4. Use the ‘S curve Technique’

This technique is especially helpful when addressing larger crowds. And it is quite simple to ace too, after a few rounds of practice. All you have to do is, look at the person sitting at the extreme right end and curve your eyes through the crowd in an S shaped fashion until you come to the extreme front left end person. While you will be focusing on a few people as you move your gaze, the optical illusion created by this technique is that all the people in room will feel that you are look at them.

This a great trick for budding speakers to create a feeling of inclusion and better engagement. For larger audiences it is an S. But you can still try it in smaller groups too. Just be sure to make fluid eye movements and don’t roll them too much. You might end up looking demented!

5. Over prepare

In the sense that you should try and gather as much information about the topic that you are going to talk about. So much so that, when you do go on stage and get the mic, you should know more than most people in the room. Though, we are not aiming at showing off ☺

What this will do is, 1) it will give you confidence that you are not screwing it up and people are getting access to relevant content. And 2) it will also give you trivia to throw at your audience to spice up things when it is going downhill (as it sometimes will. Most sessions have ebbs and highs. It is okay).

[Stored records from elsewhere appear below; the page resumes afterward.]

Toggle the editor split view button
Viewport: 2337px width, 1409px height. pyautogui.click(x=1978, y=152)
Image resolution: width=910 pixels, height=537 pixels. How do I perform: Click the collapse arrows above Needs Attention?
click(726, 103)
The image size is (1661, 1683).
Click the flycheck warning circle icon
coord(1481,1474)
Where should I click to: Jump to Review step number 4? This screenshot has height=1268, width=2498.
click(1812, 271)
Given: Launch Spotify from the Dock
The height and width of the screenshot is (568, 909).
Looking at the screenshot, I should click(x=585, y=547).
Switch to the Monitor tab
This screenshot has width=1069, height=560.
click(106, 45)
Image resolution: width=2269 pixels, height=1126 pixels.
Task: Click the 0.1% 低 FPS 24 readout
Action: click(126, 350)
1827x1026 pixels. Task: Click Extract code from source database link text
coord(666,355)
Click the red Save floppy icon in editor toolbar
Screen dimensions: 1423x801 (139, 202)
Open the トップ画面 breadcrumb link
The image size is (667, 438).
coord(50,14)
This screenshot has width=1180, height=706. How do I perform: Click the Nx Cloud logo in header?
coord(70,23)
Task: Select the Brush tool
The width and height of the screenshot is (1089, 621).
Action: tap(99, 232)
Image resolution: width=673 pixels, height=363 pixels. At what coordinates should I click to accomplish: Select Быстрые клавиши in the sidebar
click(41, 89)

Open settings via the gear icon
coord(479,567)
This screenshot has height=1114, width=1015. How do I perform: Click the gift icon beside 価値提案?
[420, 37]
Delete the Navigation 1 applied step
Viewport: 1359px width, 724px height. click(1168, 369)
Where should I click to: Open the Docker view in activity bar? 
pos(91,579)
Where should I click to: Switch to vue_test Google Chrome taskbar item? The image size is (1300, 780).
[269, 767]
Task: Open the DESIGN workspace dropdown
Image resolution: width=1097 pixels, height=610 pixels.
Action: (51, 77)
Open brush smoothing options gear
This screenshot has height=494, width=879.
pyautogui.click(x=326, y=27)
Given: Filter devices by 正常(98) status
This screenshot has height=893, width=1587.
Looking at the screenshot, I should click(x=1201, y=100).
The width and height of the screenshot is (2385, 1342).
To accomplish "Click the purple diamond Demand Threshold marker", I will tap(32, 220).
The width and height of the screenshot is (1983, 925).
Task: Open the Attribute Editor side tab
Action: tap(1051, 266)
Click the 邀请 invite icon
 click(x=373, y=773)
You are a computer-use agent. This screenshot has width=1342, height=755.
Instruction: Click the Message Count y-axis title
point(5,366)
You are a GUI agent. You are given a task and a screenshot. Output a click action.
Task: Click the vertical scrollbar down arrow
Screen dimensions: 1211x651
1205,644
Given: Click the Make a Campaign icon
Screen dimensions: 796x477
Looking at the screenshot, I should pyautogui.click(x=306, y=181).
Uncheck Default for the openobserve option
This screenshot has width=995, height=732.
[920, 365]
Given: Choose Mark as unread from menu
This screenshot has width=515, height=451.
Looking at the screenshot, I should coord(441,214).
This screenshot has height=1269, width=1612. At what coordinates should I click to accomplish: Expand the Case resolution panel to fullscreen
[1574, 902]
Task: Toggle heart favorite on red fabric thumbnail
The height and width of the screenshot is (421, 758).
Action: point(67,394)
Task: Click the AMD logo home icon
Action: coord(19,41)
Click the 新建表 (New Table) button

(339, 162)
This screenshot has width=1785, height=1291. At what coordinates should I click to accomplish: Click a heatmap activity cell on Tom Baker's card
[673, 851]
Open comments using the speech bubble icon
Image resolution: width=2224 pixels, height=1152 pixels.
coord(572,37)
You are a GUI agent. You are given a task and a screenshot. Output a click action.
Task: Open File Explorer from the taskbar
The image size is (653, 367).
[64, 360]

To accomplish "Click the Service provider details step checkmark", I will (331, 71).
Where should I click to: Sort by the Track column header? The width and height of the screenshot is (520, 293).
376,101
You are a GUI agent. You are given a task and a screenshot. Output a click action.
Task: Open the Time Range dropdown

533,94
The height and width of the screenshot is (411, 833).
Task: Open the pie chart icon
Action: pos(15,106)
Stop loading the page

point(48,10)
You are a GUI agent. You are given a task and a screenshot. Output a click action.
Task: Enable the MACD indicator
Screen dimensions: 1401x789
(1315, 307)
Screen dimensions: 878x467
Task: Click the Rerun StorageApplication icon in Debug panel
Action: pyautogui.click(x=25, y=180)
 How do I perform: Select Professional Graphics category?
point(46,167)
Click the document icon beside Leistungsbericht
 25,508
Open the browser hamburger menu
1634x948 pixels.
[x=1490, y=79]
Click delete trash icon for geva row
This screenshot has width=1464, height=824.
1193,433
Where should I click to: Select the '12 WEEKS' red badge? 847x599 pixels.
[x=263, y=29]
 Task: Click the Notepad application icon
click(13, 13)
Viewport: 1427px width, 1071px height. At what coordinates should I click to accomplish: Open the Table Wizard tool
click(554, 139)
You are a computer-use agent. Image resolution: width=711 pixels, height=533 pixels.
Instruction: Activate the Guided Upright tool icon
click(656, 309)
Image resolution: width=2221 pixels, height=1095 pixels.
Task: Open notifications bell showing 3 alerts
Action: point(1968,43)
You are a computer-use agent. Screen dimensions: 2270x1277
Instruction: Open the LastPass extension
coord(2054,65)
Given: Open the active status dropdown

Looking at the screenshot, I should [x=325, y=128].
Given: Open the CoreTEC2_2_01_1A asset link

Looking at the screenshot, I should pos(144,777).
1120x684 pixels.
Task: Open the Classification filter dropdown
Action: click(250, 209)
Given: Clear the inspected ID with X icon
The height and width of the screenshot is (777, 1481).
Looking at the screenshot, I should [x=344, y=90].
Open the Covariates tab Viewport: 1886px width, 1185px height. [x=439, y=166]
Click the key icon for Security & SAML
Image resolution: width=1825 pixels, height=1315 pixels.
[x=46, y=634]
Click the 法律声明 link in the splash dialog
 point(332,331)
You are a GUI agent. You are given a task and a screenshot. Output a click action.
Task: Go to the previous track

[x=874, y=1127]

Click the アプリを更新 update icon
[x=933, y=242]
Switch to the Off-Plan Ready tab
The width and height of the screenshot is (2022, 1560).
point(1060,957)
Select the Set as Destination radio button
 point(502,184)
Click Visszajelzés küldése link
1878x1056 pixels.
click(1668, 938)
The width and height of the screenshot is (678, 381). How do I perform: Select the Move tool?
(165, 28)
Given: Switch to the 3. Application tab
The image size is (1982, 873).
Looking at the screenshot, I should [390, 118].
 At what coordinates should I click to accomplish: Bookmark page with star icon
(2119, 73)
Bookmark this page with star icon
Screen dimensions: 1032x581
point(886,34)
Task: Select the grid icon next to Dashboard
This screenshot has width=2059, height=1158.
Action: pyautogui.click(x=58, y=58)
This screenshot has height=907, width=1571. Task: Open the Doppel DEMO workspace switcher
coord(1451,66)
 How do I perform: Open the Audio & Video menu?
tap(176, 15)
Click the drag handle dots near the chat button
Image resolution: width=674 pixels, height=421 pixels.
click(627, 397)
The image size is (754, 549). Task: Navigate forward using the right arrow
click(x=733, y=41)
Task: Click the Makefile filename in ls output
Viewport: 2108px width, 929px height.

One of the biggest reasons behind speaking calamities is that people fear they will be laughed at and made fun of. But you know, you can’t learn swimming by sitting by the pool knowing all about swimming. You will need to get into the water. Same goes with speaking. So, over prepare and then go with the flow. Because there is no shortcut other than practising as much as you can.

And while we are at it, one good way of practicing would be – listening to yourself. Record your own sessions and figure out your faults. That’s a great way to prepare yourself both content wise and delivery wise. Because, you must have heard (if not somewhere else then maybe from your girlfriend’s mouth), “It is not just what you say, it is how you say it”!!☺

So, content and delivery.

Voice modulation & Energy

Nothing kills the spoken word like a monotone does. You are a living breathing person. Your communication should not seem like it’s coming from a zombie. Depending on what you are talking about, you will need to modulate your voice & energy levels. And how to do that? Read on!

You can modulate your voice by modulating the pitch, volume and pace i.e. PVP. Create combinations of these three. Alter your pitch, or your pace, or your volume. Or all three in varying degrees to make a much deeper impact. We talked about pausing above. Right after your pause, you can alter your pitch to make your point much more impactful. Without PVP, your talk is going to flat-line, like a heart that is stopping.

For e.g. you are talking about the importance of goals. In a higher pitch you talk about the mistakes people do & then when you are giving them a final mantra for achieving, you lower your pitch just a little. Reason – your listeners have your attention from the high pitch and the high pitch has solved its purpose i.e. your attention. The lower one will bring seriousness, sincerity & subtlety. It will give the feeling that you are confident about what you are saying and has a higher chance of getting accepted. That’s how I do during my Events. And so do a lot of others who have had loads of practice. If you don’t believe me, listen to radio jockeys ☺

People often ask me ‘How can I become more spontaneous in my communication’ Spontaneity for me Fearlessness. When I started my career as a Motivational Speaker & a Trainer; my jokes were poor. They still are. But I used to tell my audiences that I am a poet and a comedian both. If my jokes do not resonate – call me a poet.

There is much more that goes into becoming a good speaker. Your ability to come across as a confident speaker depends hugely on your self-conviction in your topic, your preparation and your genuine desire to contribute to the listener. With practice, that confidence will build. And that credibility will appear. But only with practice. So be sure you get loads of that, if owning the speaker’s dais or podium or stage and owning people’s hearts is what you aim for!